Ce refus d’appliquer les textes a suscité l’indignation dans le monde religieux. Ahmad Alamolhoda, le représentant de Khamenei à Machhad a même accusé le président de la République de trahir la révolution, car: « Refuser d’imposer le hijab est une désobéissance à Dieu. »
Pour les ultra-conservateurs toute concession à la société civile enhardit les adversaires du régime. A l’inverse, des factions plus modérées estiment que l’application stricte de la loi risque de déclencher des troubles généralisés aux conséquences imprévisibles. Partisans ou opposants, sont cependant d’accord sur un point : le régime est en danger.
Ce point de vue est conforté par Ahmad Zaidabadi, analyste politique proche du pouvoir : « Les crises ont pris une ampleur exponentielle et ont atteint un point critique. Les factions rivales ne s’acceptent pas et ne parviennent pas à se convaincre mutuellement ».

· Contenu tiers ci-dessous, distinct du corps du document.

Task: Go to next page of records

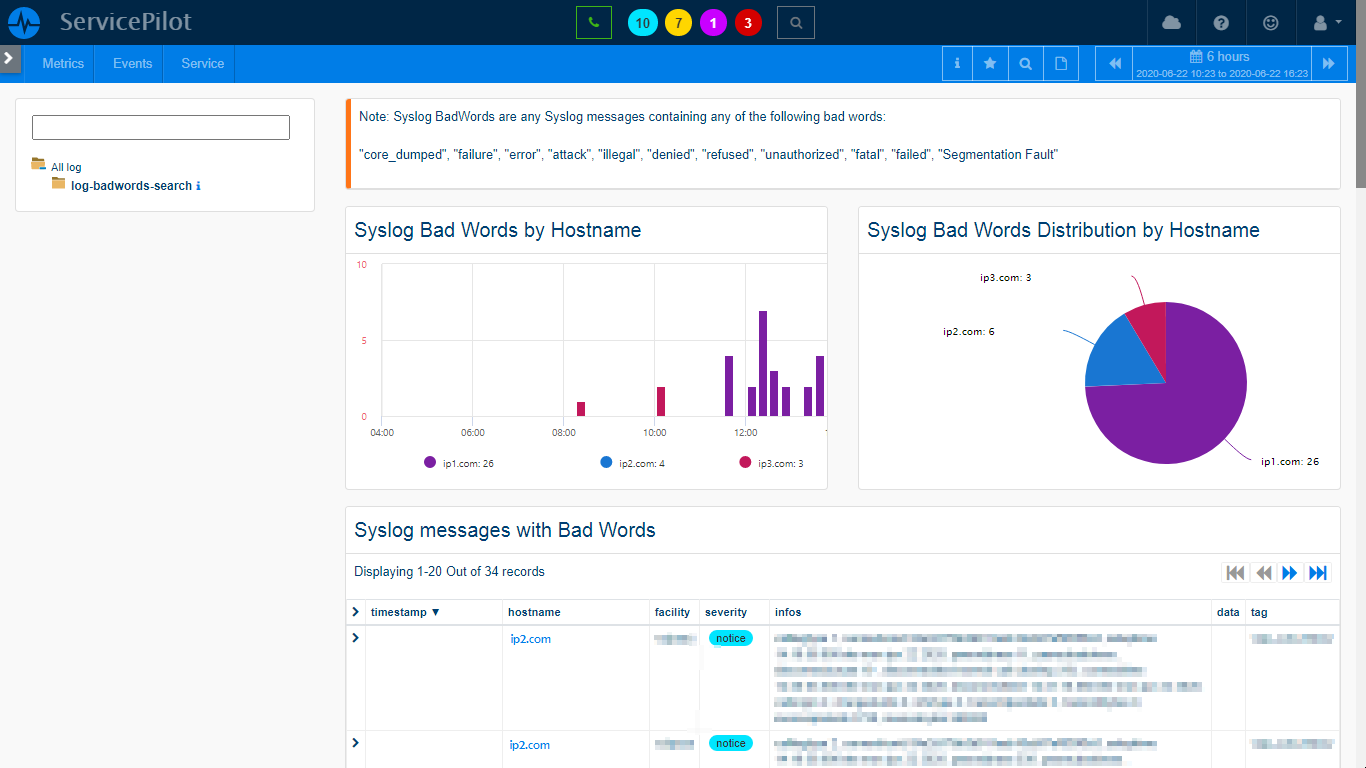Action: [1290, 573]
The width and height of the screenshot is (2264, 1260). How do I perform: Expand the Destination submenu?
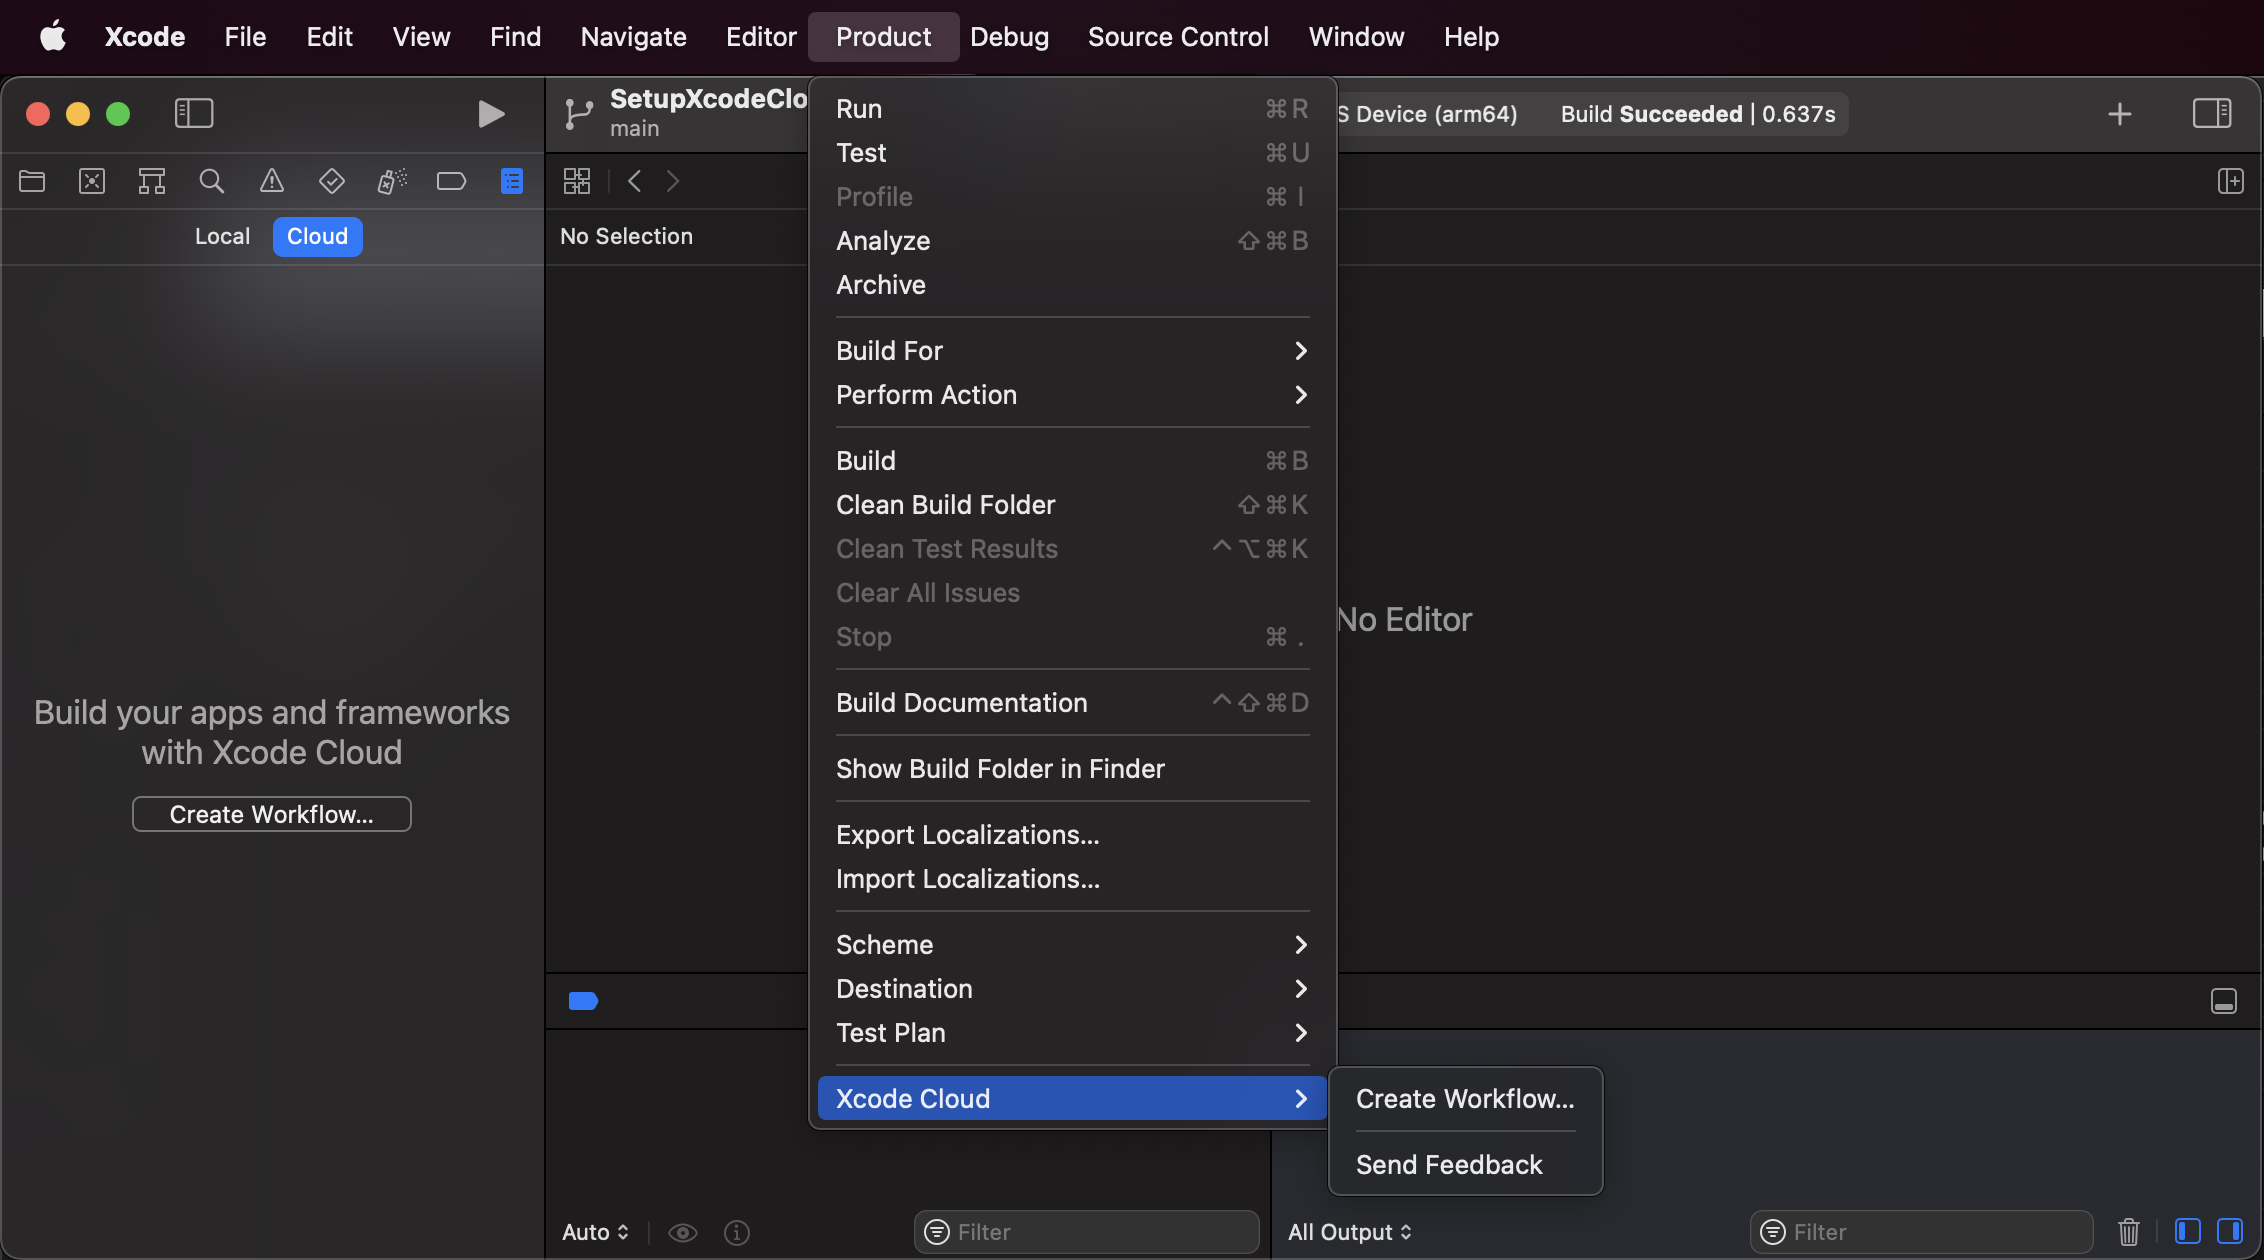pos(1072,988)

La mise en question, de l’autorité absolue du guide, de l’intérieur même du système politique, risque de provoquer un « effet de souffle » sur la société iranienne. Formidable appel d’air, vers les citoyens, pour qu’ils s’engouffrent dans ce rejet de l’autorité suprême, et provoquent par un ultime soulèvement, le renversement du régime.
Le développement d’Unités de Résistance
Depuis environ 5 ans, des cellules de résistance, appelées Unités de Résistance se sont mises en place dans les 31 provinces iraniennes. Elles ont été créées dans le cadre de l’OMPI, Organisation des Moudjahidines (combattants) du peuple iranien. Elles mènent aussi bien des attaques contre les bâtiments du pouvoir, ses supports de communication, que des opérations de promotion de la résistance par tags, et affichage. Leur nombre est en progression constante.
Au cours des 12 derniers mois, ces Unités de Résistance ont mené plus de 3.000 opérations ciblant des bâtiments officiels, et plus de 39.000 actions d’affichage, ou de tag. Des centaines de vidéo sont disponibles et illustrent ces opérations.
Le 11 avril 2025, Ghorbanali Dorri-Najafabadi, ancien ministre du Renseignement, a lancé un avertissement concernant la « menace grave et urgente » posée par l’OMPI, accusant cette organisation d’être l’adversaire le plus dangereux du régime depuis la révolution de 1979.
Si le peuple iranien décide un jour de se soulever de façon organisée, ces Unités de Résistance seront amenées à jouer un rôle de première importance.
La dégradation globale des positions du régime à l’extérieur, et les fissures politiques intérieures, pourraient conduire à cette situation plus vite qu’on ne le croit.